The probability of overall median poorly controlled dynamic pain is − 10% (− 0.22 to 0.00) when simulating movement from intrathecal morphine to thoracic epidural analgesia, with consistent findings until postoperative day 3 and when simulating the reverse movement, from thoracic epidural analgesia to intrathecal morphine (Fig. 2 and Table 5). Subgroup analysis shows the benefit in favour of thoracic epidural analgesia is consistent in magnitude across all types of surgery.

Secondary outcomes

The incidence of respiratory depression, sedation, and ileus were highest in the intrathecal morphine group (9%, 8%, and 10% respectively) compared to the thoracic epidural analgesia (6%, 2%, and 7%) and non-neuraxial groups (5%, 1%, and 1%) (Table 2). Postoperative nausea and vomiting were prevalent across groups; non-neuraxial (55%), intrathecal morphine (62%), and thoracic epidural analgesia (68%) (Table 2). Hypotension occurred more frequently in the thoracic epidural analgesia group (63%), compared to intrathecal morphine (30%) and the non-neuraxial group (20%).
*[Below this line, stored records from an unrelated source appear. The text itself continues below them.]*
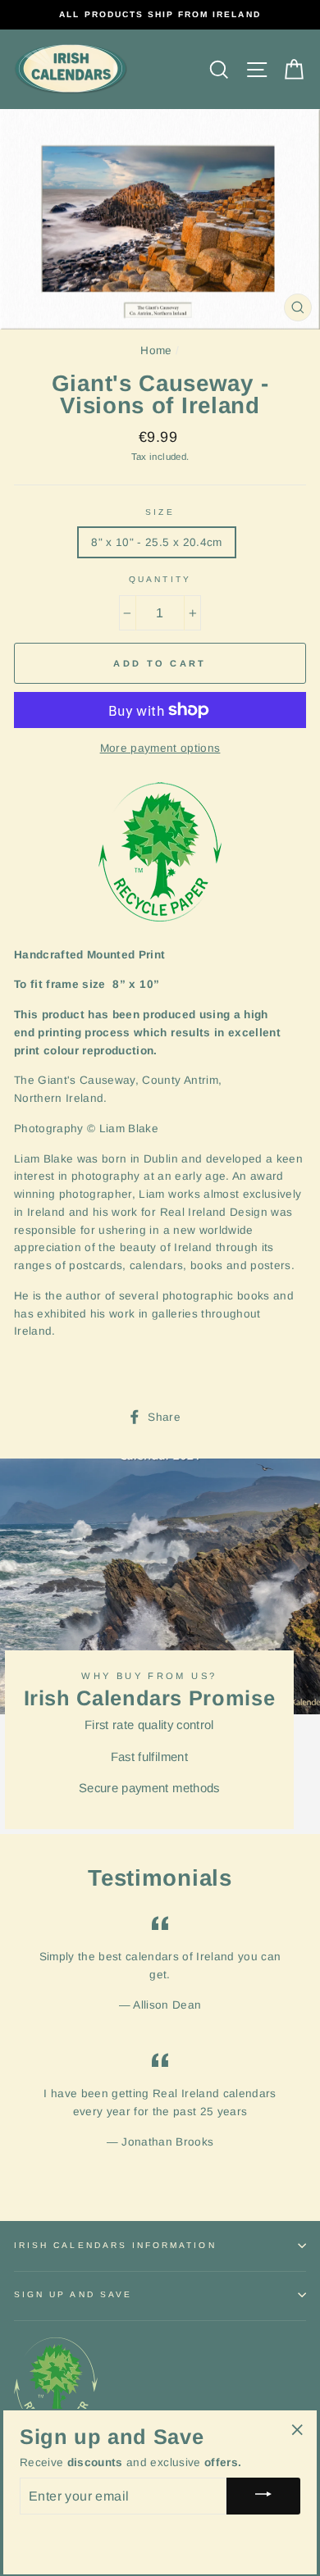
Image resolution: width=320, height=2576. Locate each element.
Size (159, 512)
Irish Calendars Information (115, 2245)
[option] (160, 14)
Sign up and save (73, 2294)
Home (155, 350)
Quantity (159, 579)
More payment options (160, 748)
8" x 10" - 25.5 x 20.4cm (156, 542)
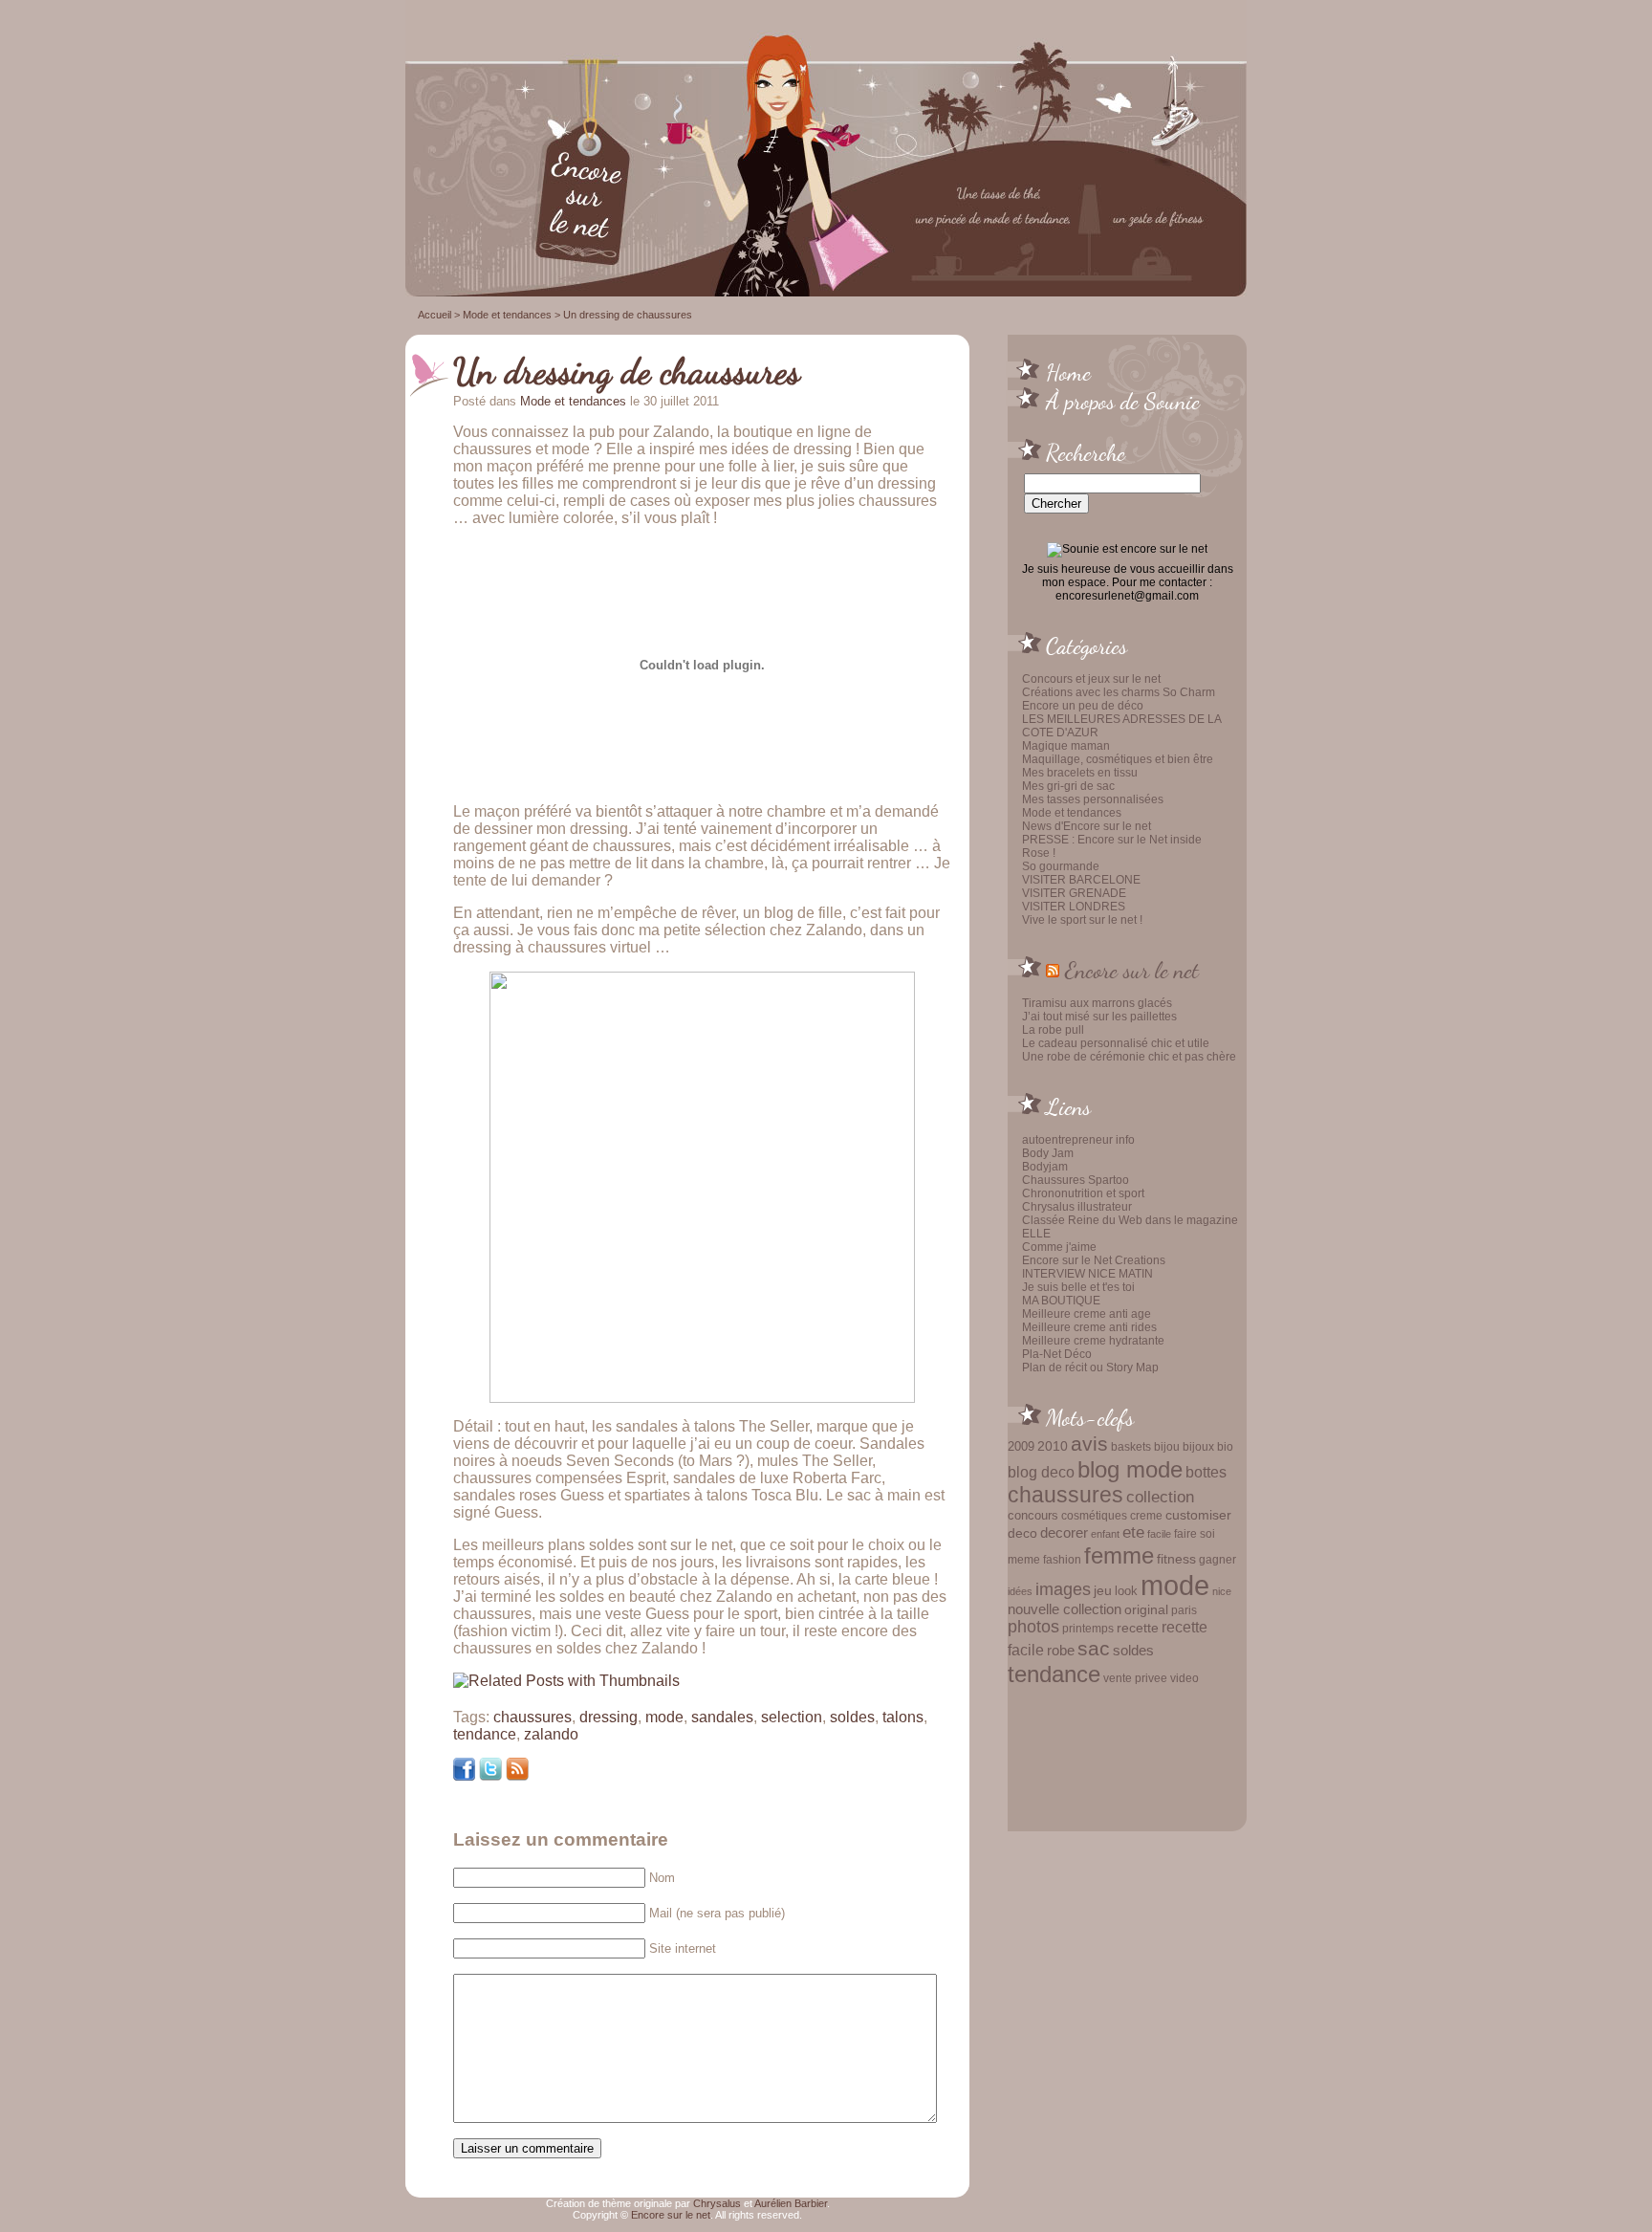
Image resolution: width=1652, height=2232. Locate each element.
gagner (1217, 1559)
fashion (1062, 1559)
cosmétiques (1094, 1515)
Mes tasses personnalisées (1092, 799)
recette (1138, 1628)
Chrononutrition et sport (1083, 1193)
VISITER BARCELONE (1081, 879)
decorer (1064, 1532)
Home (1068, 372)
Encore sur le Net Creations (1093, 1260)
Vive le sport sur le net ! (1082, 920)
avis (1089, 1444)
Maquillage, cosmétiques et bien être (1117, 759)
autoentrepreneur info (1078, 1140)
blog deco (1041, 1471)
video (1184, 1678)
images (1063, 1589)
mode (1175, 1585)
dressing (608, 1717)
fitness (1176, 1559)
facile (1159, 1534)
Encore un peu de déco (1082, 705)
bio (1225, 1446)
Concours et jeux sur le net (1091, 679)
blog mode (1130, 1469)
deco (1022, 1533)
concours (1033, 1515)
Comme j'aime (1059, 1247)
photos (1033, 1626)
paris (1184, 1610)
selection (791, 1717)
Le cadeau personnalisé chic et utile (1115, 1043)
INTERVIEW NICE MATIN (1087, 1273)
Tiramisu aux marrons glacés (1097, 1003)
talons (903, 1717)
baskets (1131, 1447)
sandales (722, 1717)
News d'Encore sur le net (1086, 826)
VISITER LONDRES (1073, 906)
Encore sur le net (1132, 969)
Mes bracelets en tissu (1080, 772)
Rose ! (1038, 853)
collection (1160, 1496)
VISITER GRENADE (1074, 893)
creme (1146, 1515)
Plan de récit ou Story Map (1090, 1367)
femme (1119, 1555)
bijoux (1198, 1447)
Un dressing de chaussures (626, 371)
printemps (1088, 1628)
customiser (1198, 1515)
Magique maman (1066, 746)
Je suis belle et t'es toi (1078, 1287)
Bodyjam (1045, 1166)
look (1126, 1591)
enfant (1105, 1534)
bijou (1167, 1446)
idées (1020, 1591)
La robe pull (1053, 1030)
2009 (1021, 1446)
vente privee (1135, 1678)
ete (1133, 1532)
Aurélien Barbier (790, 2203)
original (1146, 1609)
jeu (1103, 1590)
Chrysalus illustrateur (1077, 1207)
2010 (1052, 1446)
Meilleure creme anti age (1086, 1314)
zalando (551, 1734)
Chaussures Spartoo (1075, 1180)
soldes (1133, 1650)
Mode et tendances (1071, 813)
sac (1093, 1648)
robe (1061, 1650)
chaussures (1065, 1495)
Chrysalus (717, 2203)
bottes (1206, 1471)
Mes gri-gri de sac (1068, 786)
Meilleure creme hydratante (1093, 1340)
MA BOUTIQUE (1061, 1300)
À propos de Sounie (1123, 400)
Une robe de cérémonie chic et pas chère (1129, 1056)
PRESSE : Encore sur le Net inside (1112, 839)
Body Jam (1048, 1153)
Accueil (434, 314)
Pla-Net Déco (1057, 1354)
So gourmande (1060, 866)
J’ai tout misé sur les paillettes (1099, 1016)
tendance (1054, 1674)
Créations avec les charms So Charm (1118, 692)
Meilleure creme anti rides (1089, 1327)
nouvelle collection (1064, 1609)
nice (1221, 1591)
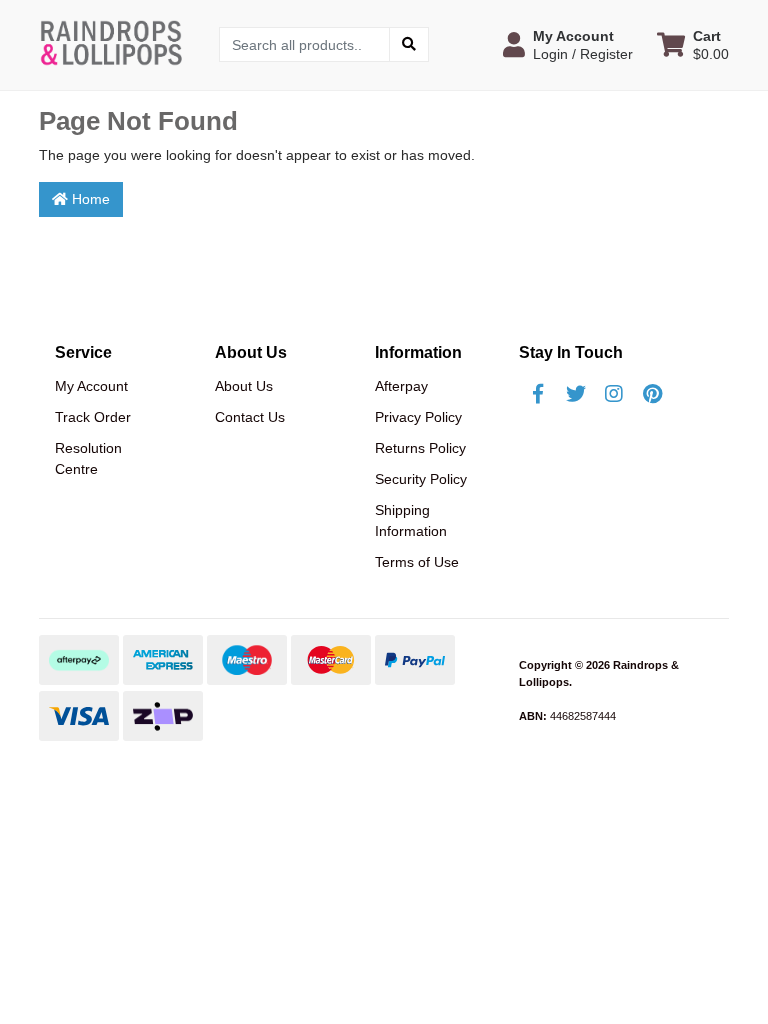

A greater proportion of patients in the neuraxial cohorts were admitted to the high dependency unit postoperatively, thoracic epidural analgesia (94%), intrathecal morphine (93%), non-neuraxial (58%), where they also remained for longer. The median (IQR) high dependency unit length of stay for thoracic epidural analgesia was 3 (2–4) days, intrathecal morphine was 1 (1–2) day, non-neuraxial analgesia was 1 (0–1) days (Table 2). Overall hospital length of stay was also longest in the thoracic epidural analgesia cohort (epidural analgesia 13 (9–22) days versus intrathecal morphine 8 (6–12) days versus non-neuraxial 5 (3–8) days). In-hospital mortality was less than 2% across all cohorts. Discharge home with opioids was required in 44% (thoracic epidural analgesia) and 54% (intrathecal morphine and non-neuraxial groups) of patients (Table 2). At the time of data extraction, mortality over the 5-year period was highest in the thoracic epidural analgesia group (19%), compared to the intrathecal morphine (16%) and non-neuraxial groups (13%).